# Burnout 3



## McMurphy (Jun 16, 2007)

Has or is anyone playing Burnout 3 for the Playstation 2?  I see that reviews for it are incredible, the game quite cheap, and that EA still has the online server for the game up and running.


----------



## Rawled Demha (Jun 16, 2007)

3 was takedown wasnt it? 

see now, for playability, burnout 2oint of impact was the best for me - it was jus soo smooth, with very few interruptions. the later versions improved on the graphics but sacrificed the gameplay - 

3 was alright, but i preferred 2. i couldnt go back to it, tho, cos the graphics were so much better on 3, but the crummy aftertouch effect was a little too much for me - i jus wanted to get back to the racing.
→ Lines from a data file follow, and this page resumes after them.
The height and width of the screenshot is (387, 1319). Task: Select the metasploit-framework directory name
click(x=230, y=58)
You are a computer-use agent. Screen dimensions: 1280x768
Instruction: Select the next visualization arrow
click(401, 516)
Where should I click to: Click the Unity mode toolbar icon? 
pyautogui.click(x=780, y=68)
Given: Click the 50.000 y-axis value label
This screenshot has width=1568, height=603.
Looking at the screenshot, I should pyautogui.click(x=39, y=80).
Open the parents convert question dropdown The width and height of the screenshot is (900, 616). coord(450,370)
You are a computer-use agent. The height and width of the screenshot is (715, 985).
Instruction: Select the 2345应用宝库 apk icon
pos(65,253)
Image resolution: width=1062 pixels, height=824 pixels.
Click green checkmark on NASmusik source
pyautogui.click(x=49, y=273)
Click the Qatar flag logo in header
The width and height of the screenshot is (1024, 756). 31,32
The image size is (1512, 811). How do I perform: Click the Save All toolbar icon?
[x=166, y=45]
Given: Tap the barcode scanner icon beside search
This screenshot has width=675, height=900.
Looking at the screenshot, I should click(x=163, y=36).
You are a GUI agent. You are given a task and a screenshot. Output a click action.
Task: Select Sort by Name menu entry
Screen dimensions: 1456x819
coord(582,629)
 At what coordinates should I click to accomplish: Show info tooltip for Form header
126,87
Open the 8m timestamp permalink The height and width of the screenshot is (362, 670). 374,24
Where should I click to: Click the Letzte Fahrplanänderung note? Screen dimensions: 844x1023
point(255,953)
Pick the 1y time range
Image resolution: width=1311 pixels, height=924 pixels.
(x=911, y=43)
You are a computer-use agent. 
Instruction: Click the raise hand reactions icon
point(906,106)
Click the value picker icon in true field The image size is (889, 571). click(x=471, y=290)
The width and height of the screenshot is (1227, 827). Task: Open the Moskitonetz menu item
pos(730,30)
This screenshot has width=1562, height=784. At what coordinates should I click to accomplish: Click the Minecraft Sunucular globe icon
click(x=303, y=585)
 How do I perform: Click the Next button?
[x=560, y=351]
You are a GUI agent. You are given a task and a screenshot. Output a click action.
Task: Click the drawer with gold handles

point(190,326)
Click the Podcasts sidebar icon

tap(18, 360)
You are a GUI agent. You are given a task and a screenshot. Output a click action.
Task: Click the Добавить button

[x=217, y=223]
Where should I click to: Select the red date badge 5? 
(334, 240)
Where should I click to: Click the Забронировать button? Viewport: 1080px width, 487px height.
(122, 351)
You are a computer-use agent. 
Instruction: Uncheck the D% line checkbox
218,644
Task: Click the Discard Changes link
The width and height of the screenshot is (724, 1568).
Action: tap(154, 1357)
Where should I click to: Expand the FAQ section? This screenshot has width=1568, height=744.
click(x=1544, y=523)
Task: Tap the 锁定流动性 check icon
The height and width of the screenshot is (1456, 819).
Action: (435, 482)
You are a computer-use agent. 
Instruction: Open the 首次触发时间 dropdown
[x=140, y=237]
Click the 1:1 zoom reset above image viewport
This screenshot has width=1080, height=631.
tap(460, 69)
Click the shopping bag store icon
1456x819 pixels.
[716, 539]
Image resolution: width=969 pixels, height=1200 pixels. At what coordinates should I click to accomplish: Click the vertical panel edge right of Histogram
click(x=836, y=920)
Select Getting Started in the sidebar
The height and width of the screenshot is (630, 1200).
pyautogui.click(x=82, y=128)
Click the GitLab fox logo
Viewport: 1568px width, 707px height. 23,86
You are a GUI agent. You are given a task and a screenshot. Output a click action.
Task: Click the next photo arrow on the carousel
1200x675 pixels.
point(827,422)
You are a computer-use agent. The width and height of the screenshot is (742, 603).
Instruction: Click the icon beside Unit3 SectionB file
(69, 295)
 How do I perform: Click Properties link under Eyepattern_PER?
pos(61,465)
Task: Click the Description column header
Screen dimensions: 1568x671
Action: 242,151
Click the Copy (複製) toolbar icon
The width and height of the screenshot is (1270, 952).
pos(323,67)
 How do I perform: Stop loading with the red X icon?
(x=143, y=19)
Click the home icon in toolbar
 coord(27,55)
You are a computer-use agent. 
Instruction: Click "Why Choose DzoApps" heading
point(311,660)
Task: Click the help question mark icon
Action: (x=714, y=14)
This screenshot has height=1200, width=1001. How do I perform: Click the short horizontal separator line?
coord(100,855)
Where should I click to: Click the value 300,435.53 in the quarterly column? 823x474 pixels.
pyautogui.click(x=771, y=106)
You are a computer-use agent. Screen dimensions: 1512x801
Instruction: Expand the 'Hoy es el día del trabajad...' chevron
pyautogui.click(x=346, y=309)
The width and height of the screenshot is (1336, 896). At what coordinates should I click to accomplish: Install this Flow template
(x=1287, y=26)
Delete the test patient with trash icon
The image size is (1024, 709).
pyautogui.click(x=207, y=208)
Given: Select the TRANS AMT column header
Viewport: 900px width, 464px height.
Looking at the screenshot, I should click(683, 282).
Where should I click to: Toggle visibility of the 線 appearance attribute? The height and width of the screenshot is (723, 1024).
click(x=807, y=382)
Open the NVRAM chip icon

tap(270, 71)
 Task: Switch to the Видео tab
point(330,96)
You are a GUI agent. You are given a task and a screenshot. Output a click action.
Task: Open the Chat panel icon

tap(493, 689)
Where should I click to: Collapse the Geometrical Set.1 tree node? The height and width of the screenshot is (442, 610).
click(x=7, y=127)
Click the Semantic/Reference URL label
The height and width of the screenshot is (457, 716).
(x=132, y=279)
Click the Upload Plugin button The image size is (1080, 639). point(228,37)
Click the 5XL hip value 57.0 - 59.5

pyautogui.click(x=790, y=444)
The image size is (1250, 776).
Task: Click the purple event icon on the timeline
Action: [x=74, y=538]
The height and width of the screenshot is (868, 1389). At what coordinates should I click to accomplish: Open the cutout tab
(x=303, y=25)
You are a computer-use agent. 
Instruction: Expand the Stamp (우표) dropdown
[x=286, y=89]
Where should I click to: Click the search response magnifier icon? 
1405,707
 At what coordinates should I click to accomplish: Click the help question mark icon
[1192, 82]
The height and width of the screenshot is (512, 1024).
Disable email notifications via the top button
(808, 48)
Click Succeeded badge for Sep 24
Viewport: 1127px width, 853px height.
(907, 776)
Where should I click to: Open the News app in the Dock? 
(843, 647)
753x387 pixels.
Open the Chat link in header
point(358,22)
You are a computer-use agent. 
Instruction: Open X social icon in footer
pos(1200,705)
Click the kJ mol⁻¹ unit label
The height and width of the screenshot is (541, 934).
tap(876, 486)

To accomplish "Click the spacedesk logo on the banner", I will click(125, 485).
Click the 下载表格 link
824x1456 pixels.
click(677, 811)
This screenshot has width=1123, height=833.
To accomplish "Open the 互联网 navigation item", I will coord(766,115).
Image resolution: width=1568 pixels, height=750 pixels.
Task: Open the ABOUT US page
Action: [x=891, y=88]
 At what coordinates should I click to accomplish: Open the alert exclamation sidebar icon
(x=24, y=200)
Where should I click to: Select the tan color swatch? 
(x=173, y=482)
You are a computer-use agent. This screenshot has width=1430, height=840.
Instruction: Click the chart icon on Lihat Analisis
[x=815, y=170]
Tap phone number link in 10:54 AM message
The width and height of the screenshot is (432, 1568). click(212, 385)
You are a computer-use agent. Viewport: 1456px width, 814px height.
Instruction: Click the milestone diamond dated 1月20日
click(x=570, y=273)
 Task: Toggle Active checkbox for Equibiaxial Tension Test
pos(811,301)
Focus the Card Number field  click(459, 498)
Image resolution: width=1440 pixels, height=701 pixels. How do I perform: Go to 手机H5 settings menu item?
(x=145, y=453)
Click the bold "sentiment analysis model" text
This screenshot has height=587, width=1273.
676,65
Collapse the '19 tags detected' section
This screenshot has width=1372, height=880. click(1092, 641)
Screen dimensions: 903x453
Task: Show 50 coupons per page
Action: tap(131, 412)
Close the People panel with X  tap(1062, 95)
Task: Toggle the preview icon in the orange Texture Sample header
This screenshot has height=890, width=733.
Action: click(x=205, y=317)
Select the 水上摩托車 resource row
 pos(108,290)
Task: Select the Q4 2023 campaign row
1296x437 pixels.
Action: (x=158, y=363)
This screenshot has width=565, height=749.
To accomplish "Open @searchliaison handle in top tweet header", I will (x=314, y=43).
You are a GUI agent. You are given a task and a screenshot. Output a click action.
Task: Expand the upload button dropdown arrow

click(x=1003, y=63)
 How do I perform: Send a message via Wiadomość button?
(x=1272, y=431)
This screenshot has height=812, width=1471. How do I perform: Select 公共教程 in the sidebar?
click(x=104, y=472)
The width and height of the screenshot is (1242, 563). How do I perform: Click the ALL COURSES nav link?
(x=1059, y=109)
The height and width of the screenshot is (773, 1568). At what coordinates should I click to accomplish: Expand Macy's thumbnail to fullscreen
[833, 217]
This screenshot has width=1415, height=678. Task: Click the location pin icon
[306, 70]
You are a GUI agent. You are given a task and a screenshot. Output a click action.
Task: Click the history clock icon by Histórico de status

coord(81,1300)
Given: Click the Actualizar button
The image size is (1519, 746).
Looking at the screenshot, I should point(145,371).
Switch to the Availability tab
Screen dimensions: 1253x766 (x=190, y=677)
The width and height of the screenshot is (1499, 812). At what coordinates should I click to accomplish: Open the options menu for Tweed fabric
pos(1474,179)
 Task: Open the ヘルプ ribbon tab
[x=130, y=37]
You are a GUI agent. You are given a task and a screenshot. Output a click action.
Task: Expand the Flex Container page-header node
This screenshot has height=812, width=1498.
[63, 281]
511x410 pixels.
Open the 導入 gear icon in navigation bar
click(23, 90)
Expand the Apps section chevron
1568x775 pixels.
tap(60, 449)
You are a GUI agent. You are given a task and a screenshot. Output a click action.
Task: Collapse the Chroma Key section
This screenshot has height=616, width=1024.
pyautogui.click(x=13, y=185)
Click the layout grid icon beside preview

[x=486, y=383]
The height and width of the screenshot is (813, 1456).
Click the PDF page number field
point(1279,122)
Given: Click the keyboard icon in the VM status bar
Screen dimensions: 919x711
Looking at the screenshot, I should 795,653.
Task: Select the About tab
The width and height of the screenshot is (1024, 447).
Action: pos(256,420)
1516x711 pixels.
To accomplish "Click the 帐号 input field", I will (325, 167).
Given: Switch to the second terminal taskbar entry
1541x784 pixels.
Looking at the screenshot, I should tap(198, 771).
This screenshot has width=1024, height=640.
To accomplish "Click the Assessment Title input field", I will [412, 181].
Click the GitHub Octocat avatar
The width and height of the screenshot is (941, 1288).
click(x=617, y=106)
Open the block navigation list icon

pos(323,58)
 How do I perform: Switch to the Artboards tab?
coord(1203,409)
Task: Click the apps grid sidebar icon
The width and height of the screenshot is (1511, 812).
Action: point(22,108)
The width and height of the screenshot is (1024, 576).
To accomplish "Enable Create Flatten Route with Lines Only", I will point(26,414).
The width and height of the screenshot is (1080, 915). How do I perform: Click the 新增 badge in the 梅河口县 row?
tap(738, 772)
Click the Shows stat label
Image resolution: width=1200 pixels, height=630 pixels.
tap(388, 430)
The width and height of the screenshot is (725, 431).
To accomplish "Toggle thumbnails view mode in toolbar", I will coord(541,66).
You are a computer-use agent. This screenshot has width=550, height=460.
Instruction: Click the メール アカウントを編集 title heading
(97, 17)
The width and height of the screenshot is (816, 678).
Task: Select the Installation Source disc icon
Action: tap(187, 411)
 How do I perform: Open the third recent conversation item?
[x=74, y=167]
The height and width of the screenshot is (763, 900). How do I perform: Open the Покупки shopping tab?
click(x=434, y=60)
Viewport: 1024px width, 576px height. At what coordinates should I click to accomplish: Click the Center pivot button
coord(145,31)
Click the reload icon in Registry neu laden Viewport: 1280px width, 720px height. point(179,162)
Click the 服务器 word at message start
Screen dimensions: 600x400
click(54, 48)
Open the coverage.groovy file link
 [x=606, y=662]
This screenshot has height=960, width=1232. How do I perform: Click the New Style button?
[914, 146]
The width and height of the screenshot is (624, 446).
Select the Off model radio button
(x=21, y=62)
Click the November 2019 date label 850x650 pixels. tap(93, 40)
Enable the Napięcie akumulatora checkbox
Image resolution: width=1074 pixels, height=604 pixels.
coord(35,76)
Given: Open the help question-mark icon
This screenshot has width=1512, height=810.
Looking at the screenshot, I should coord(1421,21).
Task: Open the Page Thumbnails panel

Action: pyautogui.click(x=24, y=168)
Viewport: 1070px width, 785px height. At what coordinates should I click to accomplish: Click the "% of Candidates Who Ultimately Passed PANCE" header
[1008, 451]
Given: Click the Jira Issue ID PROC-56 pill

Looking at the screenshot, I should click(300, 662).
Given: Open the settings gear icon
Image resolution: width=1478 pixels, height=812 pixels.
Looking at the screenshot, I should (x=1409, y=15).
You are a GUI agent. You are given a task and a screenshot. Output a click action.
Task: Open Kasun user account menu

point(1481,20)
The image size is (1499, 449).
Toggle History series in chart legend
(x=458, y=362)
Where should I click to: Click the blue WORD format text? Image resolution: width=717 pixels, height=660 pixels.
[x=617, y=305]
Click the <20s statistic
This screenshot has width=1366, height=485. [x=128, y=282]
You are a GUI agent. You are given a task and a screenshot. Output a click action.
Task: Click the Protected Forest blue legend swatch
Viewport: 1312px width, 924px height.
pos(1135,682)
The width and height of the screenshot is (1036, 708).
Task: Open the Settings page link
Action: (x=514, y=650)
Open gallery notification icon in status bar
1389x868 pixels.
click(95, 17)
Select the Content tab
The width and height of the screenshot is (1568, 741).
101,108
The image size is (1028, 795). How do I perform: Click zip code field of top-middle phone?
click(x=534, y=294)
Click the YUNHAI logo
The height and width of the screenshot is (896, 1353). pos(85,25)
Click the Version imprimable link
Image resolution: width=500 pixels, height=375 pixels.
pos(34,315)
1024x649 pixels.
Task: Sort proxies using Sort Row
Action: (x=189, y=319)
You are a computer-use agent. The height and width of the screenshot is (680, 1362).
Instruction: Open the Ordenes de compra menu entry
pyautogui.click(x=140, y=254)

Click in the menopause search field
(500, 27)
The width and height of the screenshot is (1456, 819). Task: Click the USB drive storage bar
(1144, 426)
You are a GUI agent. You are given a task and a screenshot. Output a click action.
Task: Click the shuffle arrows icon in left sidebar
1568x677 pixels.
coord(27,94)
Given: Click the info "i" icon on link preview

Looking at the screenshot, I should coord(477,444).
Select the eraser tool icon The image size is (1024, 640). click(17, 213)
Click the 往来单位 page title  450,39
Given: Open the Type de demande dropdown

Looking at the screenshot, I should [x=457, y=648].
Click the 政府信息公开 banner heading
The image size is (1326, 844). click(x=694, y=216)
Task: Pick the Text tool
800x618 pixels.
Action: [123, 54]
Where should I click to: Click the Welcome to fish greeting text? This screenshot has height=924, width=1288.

in the same way, 4:revenge was alright, but it still didnt touch 2 for playability. the aftertouch did come in handy for vendettas tho... i never bought it tho...i dont think i ever saw it on ps2, only played it on 360.


----------



## McMurphy (Jun 16, 2007)

Yeah, I saw the other chapters on sale, but, since I have not played the franchise before, I went entirely by reviews.  I was really interested to hear if other people were playing the game because the server allows people all over the world to play with each other rather than, for instance, keeping American players within their own country borders.


----------